Activity >> What is needed is an exact transcription of every record.

Start of Given entries

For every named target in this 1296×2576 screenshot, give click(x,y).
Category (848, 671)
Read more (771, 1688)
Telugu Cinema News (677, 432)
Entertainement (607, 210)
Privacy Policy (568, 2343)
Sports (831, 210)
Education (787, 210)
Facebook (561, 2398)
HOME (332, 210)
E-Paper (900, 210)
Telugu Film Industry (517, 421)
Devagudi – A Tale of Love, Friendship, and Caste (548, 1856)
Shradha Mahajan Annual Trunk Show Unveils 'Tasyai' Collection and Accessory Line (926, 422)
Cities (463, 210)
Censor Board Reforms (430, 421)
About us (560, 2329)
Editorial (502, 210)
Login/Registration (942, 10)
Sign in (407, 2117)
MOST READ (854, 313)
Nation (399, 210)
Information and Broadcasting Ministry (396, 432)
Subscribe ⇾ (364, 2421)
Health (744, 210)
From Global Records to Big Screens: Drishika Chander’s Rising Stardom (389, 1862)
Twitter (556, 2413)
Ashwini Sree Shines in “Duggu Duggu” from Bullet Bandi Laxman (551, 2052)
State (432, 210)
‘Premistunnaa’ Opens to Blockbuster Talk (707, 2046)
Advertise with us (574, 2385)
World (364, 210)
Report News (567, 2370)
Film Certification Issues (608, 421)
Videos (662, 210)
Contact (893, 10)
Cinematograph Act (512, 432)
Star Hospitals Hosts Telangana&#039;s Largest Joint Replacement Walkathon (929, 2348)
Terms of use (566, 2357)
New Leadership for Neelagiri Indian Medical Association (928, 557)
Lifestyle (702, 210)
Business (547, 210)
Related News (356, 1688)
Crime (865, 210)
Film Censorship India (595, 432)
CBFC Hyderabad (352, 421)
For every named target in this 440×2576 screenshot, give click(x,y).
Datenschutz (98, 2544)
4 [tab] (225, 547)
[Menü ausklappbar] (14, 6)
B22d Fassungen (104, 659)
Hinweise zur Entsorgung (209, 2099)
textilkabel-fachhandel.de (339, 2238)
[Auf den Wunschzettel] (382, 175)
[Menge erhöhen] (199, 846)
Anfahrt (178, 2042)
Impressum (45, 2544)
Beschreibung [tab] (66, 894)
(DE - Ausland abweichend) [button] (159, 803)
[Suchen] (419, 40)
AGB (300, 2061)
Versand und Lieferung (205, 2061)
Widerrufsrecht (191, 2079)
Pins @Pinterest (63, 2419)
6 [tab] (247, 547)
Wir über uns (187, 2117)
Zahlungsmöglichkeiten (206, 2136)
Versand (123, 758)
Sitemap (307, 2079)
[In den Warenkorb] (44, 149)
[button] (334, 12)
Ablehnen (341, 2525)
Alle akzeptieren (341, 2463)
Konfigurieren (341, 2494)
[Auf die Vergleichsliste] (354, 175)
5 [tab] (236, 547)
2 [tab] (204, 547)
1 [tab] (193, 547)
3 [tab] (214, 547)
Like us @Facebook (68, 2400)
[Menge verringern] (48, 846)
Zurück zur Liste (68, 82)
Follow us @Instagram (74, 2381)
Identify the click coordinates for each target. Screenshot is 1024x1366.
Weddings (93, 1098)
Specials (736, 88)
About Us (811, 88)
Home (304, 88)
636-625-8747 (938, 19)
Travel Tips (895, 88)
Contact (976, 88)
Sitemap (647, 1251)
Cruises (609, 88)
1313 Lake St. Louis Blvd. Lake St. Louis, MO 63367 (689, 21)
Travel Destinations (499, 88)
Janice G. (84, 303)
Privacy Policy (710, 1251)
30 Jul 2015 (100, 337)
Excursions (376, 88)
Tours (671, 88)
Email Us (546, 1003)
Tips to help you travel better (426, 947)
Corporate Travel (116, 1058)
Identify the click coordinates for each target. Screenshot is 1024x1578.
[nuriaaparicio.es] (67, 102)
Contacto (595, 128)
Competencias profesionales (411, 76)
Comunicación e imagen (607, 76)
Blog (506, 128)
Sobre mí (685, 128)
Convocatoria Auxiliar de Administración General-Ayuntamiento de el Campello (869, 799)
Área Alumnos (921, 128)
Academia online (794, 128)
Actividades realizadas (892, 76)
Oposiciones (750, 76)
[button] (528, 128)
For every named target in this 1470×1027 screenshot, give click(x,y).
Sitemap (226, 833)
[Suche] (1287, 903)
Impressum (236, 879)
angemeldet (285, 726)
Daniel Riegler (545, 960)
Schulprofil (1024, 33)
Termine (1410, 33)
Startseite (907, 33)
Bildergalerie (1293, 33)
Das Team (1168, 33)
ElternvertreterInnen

End of Given entries

Output >>
For every named target in this 1296×2576 screenshot, give click(x,y).
Category (848, 671)
Read more (771, 1688)
Telugu Cinema News (677, 432)
Entertainement (607, 210)
Privacy Policy (568, 2343)
Sports (831, 210)
Education (787, 210)
Facebook (561, 2398)
HOME (332, 210)
E-Paper (900, 210)
Telugu Film Industry (517, 421)
Devagudi – A Tale of Love, Friendship, and Caste (548, 1856)
Shradha Mahajan Annual Trunk Show Unveils 'Tasyai' Collection and Accessory Line (926, 422)
Cities (463, 210)
Censor Board Reforms (430, 421)
About us (560, 2329)
Editorial (502, 210)
Login/Registration (942, 10)
Sign in (407, 2117)
MOST READ (854, 313)
Nation (399, 210)
Information and Broadcasting Ministry (396, 432)
Subscribe ⇾ (364, 2421)
Health (744, 210)
From Global Records to Big Screens: Drishika Chander’s Rising Stardom (389, 1862)
Twitter (556, 2413)
Ashwini Sree Shines in “Duggu Duggu” from Bullet Bandi Laxman (551, 2052)
State (432, 210)
‘Premistunnaa’ Opens to Blockbuster Talk (707, 2046)
Advertise with us (574, 2385)
World (364, 210)
Report News (567, 2370)
Film Certification Issues (608, 421)
Videos (662, 210)
Contact (893, 10)
Cinematograph Act (512, 432)
Star Hospitals Hosts Telangana&#039;s Largest Joint Replacement Walkathon (929, 2348)
Terms of use (566, 2357)
New Leadership for Neelagiri Indian Medical Association (928, 557)
Lifestyle (702, 210)
Business (547, 210)
Related News (356, 1688)
Crime (865, 210)
Film Censorship India (595, 432)
CBFC Hyderabad (352, 421)
For every named target in this 440×2576 screenshot, give click(x,y).
Datenschutz (98, 2544)
4 [tab] (225, 547)
[Menü ausklappbar] (14, 6)
B22d Fassungen (104, 659)
Hinweise zur Entsorgung (209, 2099)
textilkabel-fachhandel.de (339, 2238)
[Auf den Wunschzettel] (382, 175)
[Menge erhöhen] (199, 846)
Anfahrt (178, 2042)
Impressum (45, 2544)
Beschreibung [tab] (66, 894)
(DE - Ausland abweichend) [button] (159, 803)
[Suchen] (419, 40)
AGB (300, 2061)
Versand und Lieferung (205, 2061)
Widerrufsrecht (191, 2079)
Pins @Pinterest (63, 2419)
6 [tab] (247, 547)
Wir über uns (187, 2117)
Zahlungsmöglichkeiten (206, 2136)
Versand (123, 758)
Sitemap (307, 2079)
[In den Warenkorb] (44, 149)
[button] (334, 12)
Ablehnen (341, 2525)
Alle akzeptieren (341, 2463)
Konfigurieren (341, 2494)
[Auf die Vergleichsliste] (354, 175)
5 [tab] (236, 547)
2 [tab] (204, 547)
1 [tab] (193, 547)
3 [tab] (214, 547)
Like us @Facebook (68, 2400)
[Menge verringern] (48, 846)
Zurück zur Liste (68, 82)
Follow us @Instagram (74, 2381)
Identify the click coordinates for each target. Screenshot is 1024x1366.
Weddings (93, 1098)
Specials (736, 88)
About Us (811, 88)
Home (304, 88)
636-625-8747 (938, 19)
Travel Tips (895, 88)
Contact (976, 88)
Sitemap (647, 1251)
Cruises (609, 88)
1313 Lake St. Louis Blvd. Lake St. Louis, MO 63367 (689, 21)
Travel Destinations (499, 88)
Janice G. (84, 303)
Privacy Policy (710, 1251)
30 Jul 2015 (100, 337)
Excursions (376, 88)
Tours (671, 88)
Email Us (546, 1003)
Tips to help you travel better (426, 947)
Corporate Travel (116, 1058)
Identify the click coordinates for each target. Screenshot is 1024x1578.
[nuriaaparicio.es] (67, 102)
Contacto (595, 128)
Competencias profesionales (411, 76)
Comunicación e imagen (607, 76)
Blog (506, 128)
Sobre mí (685, 128)
Convocatoria Auxiliar de Administración General-Ayuntamiento de el Campello (869, 799)
Área Alumnos (921, 128)
Academia online (794, 128)
Actividades realizadas (892, 76)
Oposiciones (750, 76)
[button] (528, 128)
For every named target in this 1470×1027 screenshot, give click(x,y).
Sitemap (226, 833)
[Suche] (1287, 903)
Impressum (236, 879)
angemeldet (285, 726)
Daniel Riegler (545, 960)
Schulprofil (1024, 33)
Termine (1410, 33)
Startseite (907, 33)
Bildergalerie (1293, 33)
Das Team (1168, 33)
ElternvertreterInnen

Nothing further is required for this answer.